Suppose the pendulum does not move at the moment when the bullet collides and embeds in it. The momentum of the system before the collision is\({p_{{\rm{before}}}} = mv\).

The speed of the system just after the collision is\({p_{{\rm{after}}}} = \left( {m + M} \right)v'\).

Apply the conservation of linear momentum as the collision is inelastic at the bottom of the arc.

\(mv = \left( {m + M} \right)v'\) … (i)

After the collision, the swinging motion of the bullet and pendulum combined will conserve the mechanical energy.

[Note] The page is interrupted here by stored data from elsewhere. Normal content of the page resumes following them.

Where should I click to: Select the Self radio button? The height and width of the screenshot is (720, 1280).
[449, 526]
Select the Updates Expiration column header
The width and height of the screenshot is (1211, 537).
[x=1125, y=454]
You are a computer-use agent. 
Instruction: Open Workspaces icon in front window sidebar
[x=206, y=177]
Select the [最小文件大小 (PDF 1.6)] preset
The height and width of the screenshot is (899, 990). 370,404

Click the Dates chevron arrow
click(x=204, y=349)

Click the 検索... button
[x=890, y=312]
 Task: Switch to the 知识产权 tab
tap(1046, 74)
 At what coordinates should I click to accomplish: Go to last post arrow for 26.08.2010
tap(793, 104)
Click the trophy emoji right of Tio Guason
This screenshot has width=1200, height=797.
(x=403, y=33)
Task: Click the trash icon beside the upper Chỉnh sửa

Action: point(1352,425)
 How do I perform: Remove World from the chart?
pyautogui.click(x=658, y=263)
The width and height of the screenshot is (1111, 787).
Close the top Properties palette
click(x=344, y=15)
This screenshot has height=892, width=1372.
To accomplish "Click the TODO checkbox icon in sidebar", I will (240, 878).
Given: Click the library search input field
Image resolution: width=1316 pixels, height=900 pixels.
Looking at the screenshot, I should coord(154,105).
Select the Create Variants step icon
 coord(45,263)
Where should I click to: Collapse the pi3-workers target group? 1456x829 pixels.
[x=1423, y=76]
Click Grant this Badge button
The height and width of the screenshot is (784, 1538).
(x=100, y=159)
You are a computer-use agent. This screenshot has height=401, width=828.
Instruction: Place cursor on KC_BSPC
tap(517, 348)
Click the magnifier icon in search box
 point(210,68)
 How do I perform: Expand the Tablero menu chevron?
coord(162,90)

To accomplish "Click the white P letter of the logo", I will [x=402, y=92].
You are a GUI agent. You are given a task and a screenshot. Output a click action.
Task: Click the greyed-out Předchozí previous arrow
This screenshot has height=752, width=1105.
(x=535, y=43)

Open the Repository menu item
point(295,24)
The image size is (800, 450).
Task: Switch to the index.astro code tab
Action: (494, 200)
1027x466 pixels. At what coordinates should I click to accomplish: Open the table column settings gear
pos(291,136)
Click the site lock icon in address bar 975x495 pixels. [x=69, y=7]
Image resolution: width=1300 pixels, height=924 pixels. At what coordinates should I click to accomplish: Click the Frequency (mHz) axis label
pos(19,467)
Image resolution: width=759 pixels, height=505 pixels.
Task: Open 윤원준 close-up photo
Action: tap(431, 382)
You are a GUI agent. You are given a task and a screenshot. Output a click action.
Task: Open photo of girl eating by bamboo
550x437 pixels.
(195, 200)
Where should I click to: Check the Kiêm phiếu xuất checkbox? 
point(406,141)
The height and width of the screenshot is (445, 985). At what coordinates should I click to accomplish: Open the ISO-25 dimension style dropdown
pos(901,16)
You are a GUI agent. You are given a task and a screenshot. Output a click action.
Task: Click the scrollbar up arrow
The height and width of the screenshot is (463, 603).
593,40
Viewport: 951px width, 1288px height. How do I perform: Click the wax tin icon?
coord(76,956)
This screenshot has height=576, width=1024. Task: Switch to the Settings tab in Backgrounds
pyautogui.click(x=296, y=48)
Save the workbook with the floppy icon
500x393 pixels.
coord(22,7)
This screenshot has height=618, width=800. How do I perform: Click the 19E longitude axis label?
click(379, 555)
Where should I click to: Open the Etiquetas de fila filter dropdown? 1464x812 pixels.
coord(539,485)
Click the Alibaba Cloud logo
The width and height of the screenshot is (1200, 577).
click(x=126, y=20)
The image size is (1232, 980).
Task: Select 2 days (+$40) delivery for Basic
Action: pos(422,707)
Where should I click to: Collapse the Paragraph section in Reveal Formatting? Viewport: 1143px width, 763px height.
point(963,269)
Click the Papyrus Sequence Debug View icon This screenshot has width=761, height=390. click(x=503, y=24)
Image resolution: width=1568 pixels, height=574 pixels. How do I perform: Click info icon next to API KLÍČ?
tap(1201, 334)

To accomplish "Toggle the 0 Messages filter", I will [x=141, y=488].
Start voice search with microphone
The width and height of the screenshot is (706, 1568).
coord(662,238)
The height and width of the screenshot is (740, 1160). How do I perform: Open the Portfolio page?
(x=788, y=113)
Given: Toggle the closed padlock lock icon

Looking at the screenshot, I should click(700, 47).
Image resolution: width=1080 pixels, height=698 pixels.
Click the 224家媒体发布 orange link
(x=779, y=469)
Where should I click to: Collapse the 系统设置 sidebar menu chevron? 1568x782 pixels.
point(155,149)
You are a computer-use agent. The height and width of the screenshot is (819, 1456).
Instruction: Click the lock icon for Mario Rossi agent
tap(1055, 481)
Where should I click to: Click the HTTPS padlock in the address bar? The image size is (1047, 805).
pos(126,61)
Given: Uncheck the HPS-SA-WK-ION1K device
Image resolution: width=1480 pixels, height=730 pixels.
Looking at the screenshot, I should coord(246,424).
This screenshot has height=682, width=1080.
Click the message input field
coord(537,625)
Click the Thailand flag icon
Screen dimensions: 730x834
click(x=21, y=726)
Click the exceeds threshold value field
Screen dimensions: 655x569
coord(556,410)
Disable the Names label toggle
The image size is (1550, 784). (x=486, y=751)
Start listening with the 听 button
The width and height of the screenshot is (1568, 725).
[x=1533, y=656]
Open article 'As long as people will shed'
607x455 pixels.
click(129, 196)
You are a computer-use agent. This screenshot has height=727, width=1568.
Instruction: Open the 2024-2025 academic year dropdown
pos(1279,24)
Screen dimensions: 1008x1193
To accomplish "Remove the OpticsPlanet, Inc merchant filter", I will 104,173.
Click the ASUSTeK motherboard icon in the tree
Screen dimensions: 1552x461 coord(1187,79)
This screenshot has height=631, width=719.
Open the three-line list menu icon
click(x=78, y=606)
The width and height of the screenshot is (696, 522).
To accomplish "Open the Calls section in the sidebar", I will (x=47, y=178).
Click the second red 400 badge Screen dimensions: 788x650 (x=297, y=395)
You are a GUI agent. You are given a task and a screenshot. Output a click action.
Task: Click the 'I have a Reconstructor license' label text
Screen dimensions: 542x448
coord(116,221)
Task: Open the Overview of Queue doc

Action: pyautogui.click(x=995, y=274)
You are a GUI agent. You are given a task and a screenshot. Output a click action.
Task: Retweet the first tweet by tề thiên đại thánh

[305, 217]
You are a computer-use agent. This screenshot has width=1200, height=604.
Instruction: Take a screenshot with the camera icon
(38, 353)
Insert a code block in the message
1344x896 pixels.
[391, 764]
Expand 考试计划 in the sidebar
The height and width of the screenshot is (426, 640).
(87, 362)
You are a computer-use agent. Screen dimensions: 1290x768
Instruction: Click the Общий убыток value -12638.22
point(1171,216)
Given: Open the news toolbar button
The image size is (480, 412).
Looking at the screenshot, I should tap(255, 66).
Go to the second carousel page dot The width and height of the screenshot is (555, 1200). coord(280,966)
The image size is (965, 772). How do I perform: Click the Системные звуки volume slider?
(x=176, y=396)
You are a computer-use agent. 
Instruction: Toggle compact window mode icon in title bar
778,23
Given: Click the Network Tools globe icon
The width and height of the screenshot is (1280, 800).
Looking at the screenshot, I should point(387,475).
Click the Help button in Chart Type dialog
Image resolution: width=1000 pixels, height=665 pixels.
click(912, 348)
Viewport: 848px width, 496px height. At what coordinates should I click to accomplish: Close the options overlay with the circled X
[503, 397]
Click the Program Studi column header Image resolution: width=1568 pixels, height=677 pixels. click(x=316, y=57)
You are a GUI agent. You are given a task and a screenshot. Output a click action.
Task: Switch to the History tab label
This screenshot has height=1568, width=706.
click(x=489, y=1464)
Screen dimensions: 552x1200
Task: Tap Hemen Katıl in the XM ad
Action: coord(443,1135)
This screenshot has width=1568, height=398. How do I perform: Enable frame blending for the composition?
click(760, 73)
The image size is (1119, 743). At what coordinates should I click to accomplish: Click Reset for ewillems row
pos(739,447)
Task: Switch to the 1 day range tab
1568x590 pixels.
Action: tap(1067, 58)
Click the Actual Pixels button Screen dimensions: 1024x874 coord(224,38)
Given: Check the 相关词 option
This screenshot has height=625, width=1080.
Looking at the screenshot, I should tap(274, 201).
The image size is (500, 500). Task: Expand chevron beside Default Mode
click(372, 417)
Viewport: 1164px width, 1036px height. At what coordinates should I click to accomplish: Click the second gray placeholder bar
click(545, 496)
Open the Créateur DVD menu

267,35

Suppose the zero level of the gravitational potential energy is at the bottom of the arc.

For the pendulum to swing exactly above the arc, the potential energy at the top of the arc must be equal to the kinetic energy at the bottom.

\(\begin{array}{c}K{E_{{\rm{bottom}}}} = P{E_{{\rm{top}}}}\\\frac{1}{2}\left( {m + M} \right){{v'}^2} = \left( {m + M} \right)gh\end{array}\) … (ii)

Rearranging equation (2), determine the value of height h reached by the pendulum as it swings up.

\(v' = \sqrt {2gh} \) … (iii)

Substitute equation (iii) in equation (i).

\(\begin{array}{c}mv = \left( {m + M} \right)\left( {\sqrt {2gh} } \right)\\h = {\left( {\frac{m}{{m + M}}} \right)^2}\frac{{{v^2}}}{{2g}}\\ = {\left( {\frac{{0.028\;{\rm{kg}}}}{{0.028\;{\rm{kg}} + 3.1\;{\rm{kg}}}}} \right)^2}\frac{{{{\left( {190\;{\rm{m/s}}} \right)}^2}}}{{2\left( {9.8\;{\rm{m/}}{{\rm{s}}^{\rm{2}}}} \right)}}\\ = 0.15\;{\rm{m}}\end{array}\)

This height is the vertical component of the displacement and has a value of 0.15 m.

The horizontal displacement of the pendulum can be determined using the Pythagorean theorem.

\(\begin{array}{c}{x^2} + {\left( {L - h} \right)^2} = {L^2}\\x = \sqrt {2Lh - {h^2}} \\ = \sqrt {2\left( {2.8\;{\rm{m}}} \right)\left( {0.15\;{\rm{m}}} \right) - {{\left( {0.15\;{\rm{m}}} \right)}^2}} \\ = 0.90\;{\rm{m}}\end{array}\)

Thus, the horizontal component of displacement is 0.90 m.